Conclusion: Although basic LLM identification details were relatively well reported, other key aspects, including stochasticity, prompts, and test data, were frequently underreported. Enhancing adherence to the MI-CLEAR-LLM checklist will allow LLM research to achieve greater transparency and will foster more credible and reliable future studies.

查看原文本刊更多论文

根据MI-CLEAR-LLM核对表，在主要医学期刊上发表的医学应用大型语言模型研究的依从性。

目的评估基于大型语言模型（LLM）的医疗保健研究是否遵守《医疗保健大型语言模型准确性清晰评估最低报告项目》（MI-CLEAR-LLM）检查表，该框架旨在提高有关医疗应用 LLM 准确性研究的透明度和可重复性：我们在PubMed上进行了系统性检索，以确定2022年11月30日至2024年6月25日期间发表在高级临床医学期刊（根据2023年期刊影响因子，59个专业中每个专业排名前10%）上的有关LLM性能的文章。
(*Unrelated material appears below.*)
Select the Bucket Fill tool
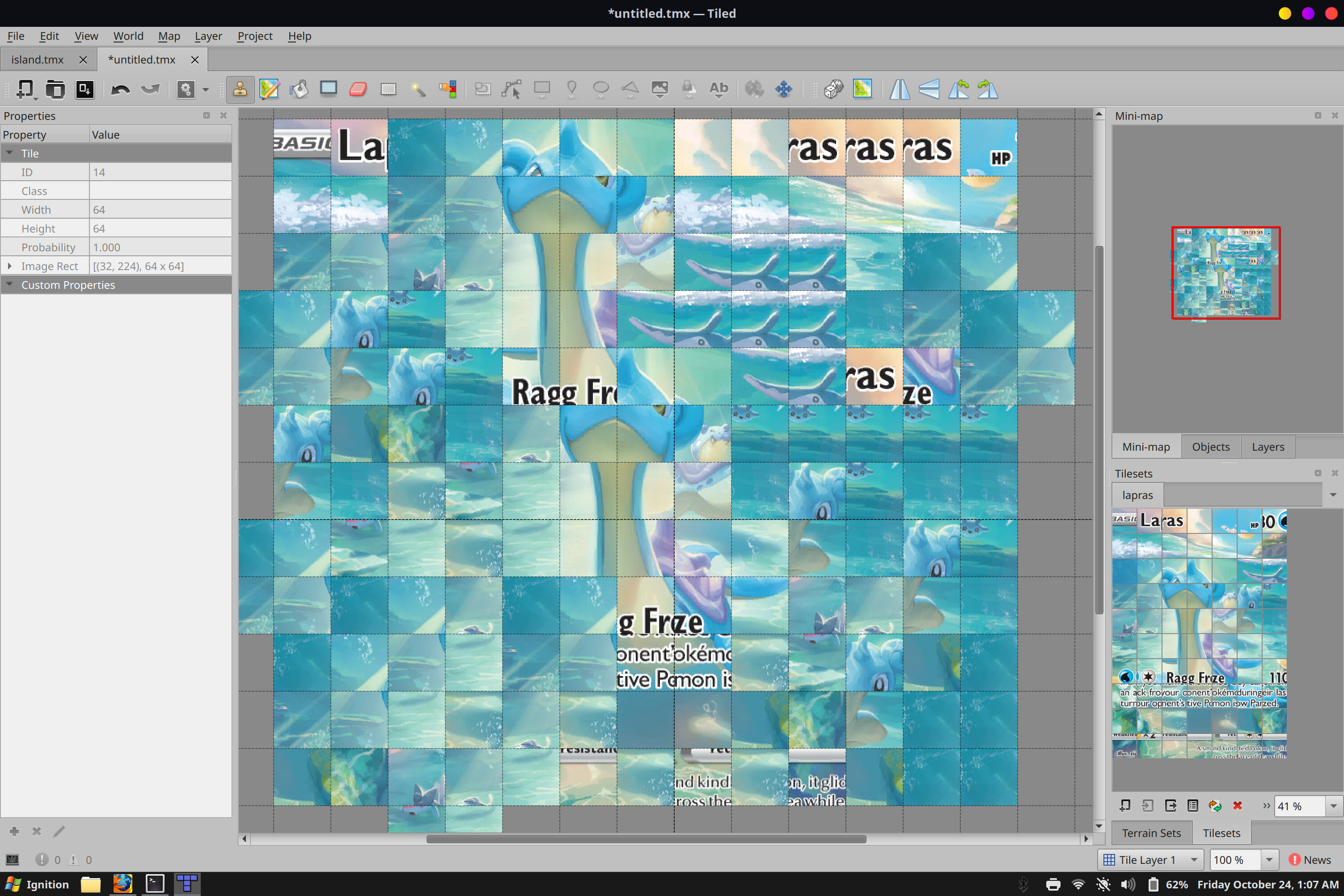Screen dimensions: 1344x896 tap(299, 89)
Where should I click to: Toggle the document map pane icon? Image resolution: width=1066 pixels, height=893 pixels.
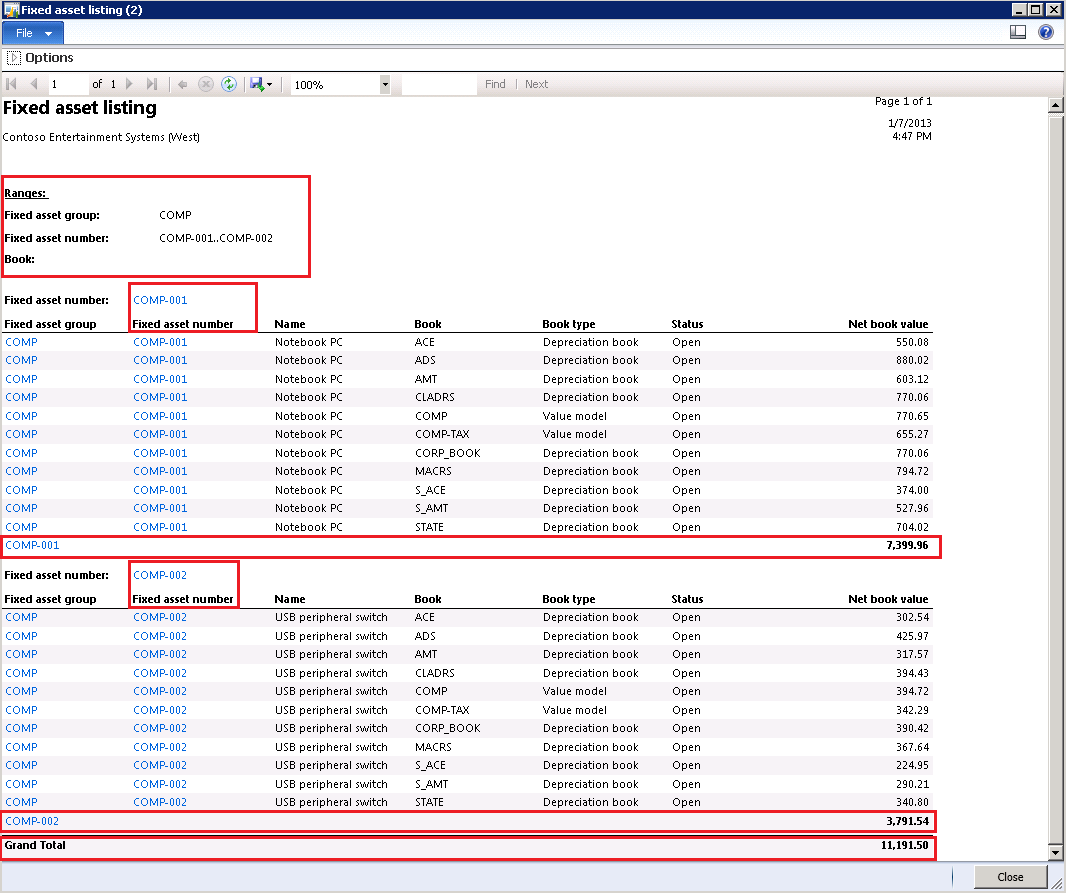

关于 MI-CLEAR-LLM 检查单六个项目的数据：1) 所用 LLM 的识别和规范；2) 随机性处理；3) 提示措辞和语法；4) 提示结构；5) 提示测试和优化；6) 测试数据的独立性：在 159 项研究中，100%（159/159）报告了 LLM 的名称，96.9%（154/159）报告了版本，91.8%（146/159）报告了制造商。但是，只有 54.1%（86/159）的研究报告了训练数据的截止日期，6.3%（10/159）的研究报告记录了访问网络信息的情况，50.9%（81/159）的研究报告提供了查询尝试的日期。15.1%（24/159）的研究提供了有关随机性管理的明确记录。在提示细节方面，49.1%（78/159）的研究提供了准确的提示措辞和语法，但只有 34.0%（54/159）的研究记录了提示结构实践。虽然有 46.5%（74/159）的研究详细介绍了提示测试，但只有 15.7%（25/159）的研究解释了具体选词的理由。只有 13.2%（21/159）的研究报告了测试数据的独立性，56.6%（43/76）的研究报告提供了来自互联网的测试数据的 URL：结论：虽然LLM的基本识别细节报告得相对较好，但包括随机性、提示和测试数据在内的其他关键方面却经常报告不足。加强对MI-CLEAR-LLM清单的遵守将使LLM研究实现更大的透明度，并将促进未来研究的可信度和可靠性。

本文章由计算机程序翻译，如有差异，请以英文原文为准。

求助全文

约1分钟内获得全文求助全文

来源期刊

Korean Journal of Radiology 医学-核医学

CiteScore

10.60

自引率

12.50%

发文量

141

审稿时长

1.3 months

期刊介绍： The inaugural issue of the Korean J Radiol came out in March 2000. Our journal aims to produce and propagate knowledge on radiologic imaging and related sciences. A unique feature of the articles published in the Journal will be their reflection of global trends in radiology combined with an East-Asian perspective. Geographic differences in disease prevalence will be reflected in the contents of papers, and this will serve to enrich our body of knowledge. World''s outstanding radiologists from many countries are serving as editorial board of our journal.